Improve Algorithm Around ‘Visited’ Nodes

The algorithm in the Level 2 code is deliberately suboptimal.

The Level 2 code performs breadth first search over a directed graph. A directed graph is allowed to have cycles within. Graph theory tells us that a cycle exists between two nodes A and B when a path from A to B exists, and a path from B to A exists. A more concrete example in terms of our Wikipedia link search might be the pages ‘cheese’ and ‘cheddar cheese’. It’s likely that a link from ‘cheese’ to ‘cheddar cheese’ exists. And it’s also likely that a link from the page on ‘cheddar cheese’ links back to ‘cheese’. If this isn’t properly accounted for, we’ll end up getting stuck iterating between ‘cheese’ and ‘cheddar cheese’ in our queue, via repeated pushing. If this isn’t clear as to why this occurs, convince yourself why before reading on.

The means by which the Level 2 code avoids this problem is by marking a node as visited, which effectively breaks the cycle in the graph by remembering whether a node has been seen by the algorithm before. A visited node has the property that all of its edges have been pushed onto the queue, so no more work must exist for the node, as all of its edges have been pushed onto the queue. In more concrete terms, if you know that you’ve seen ‘cheese’ before by having it marked as visited, when you encounter ‘cheddar cheese’, you know no work exists for the ‘cheese’ page, so none of its edges are pushed onto the queue.
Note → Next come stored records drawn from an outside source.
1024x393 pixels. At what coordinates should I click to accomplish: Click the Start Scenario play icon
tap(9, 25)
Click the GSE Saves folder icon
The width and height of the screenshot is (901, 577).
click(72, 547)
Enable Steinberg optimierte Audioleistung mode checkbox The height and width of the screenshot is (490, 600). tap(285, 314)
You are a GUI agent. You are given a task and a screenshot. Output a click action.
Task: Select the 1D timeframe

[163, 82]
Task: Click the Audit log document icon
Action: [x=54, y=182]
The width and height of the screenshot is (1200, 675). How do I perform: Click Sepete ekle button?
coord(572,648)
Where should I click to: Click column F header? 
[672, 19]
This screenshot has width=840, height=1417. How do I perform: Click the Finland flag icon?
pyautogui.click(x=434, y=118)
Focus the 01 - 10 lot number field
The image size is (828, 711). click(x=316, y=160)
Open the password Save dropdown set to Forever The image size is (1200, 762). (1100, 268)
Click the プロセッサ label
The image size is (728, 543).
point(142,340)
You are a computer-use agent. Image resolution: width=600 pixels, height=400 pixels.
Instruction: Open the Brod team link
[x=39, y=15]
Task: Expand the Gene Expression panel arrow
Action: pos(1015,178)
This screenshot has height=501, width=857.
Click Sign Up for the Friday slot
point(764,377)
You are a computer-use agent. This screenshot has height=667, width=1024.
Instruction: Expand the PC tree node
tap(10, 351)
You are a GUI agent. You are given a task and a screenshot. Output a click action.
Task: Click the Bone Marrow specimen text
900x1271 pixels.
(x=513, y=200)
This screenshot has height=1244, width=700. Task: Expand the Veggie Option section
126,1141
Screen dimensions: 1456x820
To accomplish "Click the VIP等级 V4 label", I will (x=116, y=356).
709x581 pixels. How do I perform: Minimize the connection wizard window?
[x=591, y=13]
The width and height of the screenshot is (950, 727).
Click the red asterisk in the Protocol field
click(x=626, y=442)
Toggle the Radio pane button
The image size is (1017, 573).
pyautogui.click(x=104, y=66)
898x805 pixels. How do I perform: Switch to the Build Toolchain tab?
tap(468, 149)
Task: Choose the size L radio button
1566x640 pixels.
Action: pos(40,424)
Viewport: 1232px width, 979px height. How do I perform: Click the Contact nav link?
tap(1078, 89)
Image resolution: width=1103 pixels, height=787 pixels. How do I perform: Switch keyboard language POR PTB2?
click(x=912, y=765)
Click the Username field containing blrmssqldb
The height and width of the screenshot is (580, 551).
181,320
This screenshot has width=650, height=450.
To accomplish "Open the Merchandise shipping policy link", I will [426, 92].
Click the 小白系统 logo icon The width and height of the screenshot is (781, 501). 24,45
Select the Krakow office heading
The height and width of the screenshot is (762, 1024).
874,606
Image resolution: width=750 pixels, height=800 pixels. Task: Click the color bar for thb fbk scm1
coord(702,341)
The breadth first search algorithm does not handle visited nodes well. Think about improving it in terms of reducing the number of push and pop operations. The algorithm is based around pushing and popping as its main operations, so it’s likely going to speed the search up if the code does fewer of them. Consider the following questions:

  1. What can be done to reduce the number of pop operations?
  2. What, if anything, can be done to reduce the number of push operations? In particular, what is the earliest moment that you can consider a node to be ‘visited’, and might that improve the performance of the algorithm?